From the article below on hotel owners and their brands, return the part between "Arnie WeissmannMy inbox" and "among franchise owners.", inclusive, word for word.
(Quoted passage begins)
Arnie WeissmannMy inbox has filled lately with press releases from disgruntled hotel owners.

The investors behind the Edition Waikiki are suing Marriott and boutique pioneer Ian Schrager, saying the brand didn't receive proper support and attention.

The president of Apple Core Hotels held a press conference to explain why the company will deflag its three branded hotels.

And an ex-Ramada CEO is launching a chain that focuses on a "fair franchising" proposition, presumably tapping into discontent among franchise owners.

What's going on here?

Most travelers are unaware that many nationally branded hotels are not actually owned by the company whose name is on the welcome mat but more likely by investors who signed management contracts or franchise agreements with the brand.

There's always a certain tension between owners and brands, whether in hospitality, fast food, gasoline or, closer to home, travel agencies. Agreements are signed with the expectation that brands will provide support services and customers while owners will deliver on the brand expectations.
(Quoted passage ends)
(Data begins)
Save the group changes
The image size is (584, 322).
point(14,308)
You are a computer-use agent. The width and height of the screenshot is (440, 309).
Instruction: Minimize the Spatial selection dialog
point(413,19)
(Data ends)
# [Result below]
Arnie WeissmannMy inbox has filled lately with press releases from disgruntled hotel owners.

The investors behind the Edition Waikiki are suing Marriott and boutique pioneer Ian Schrager, saying the brand didn't receive proper support and attention.

The president of Apple Core Hotels held a press conference to explain why the company will deflag its three branded hotels.

And an ex-Ramada CEO is launching a chain that focuses on a "fair franchising" proposition, presumably tapping into discontent among franchise owners.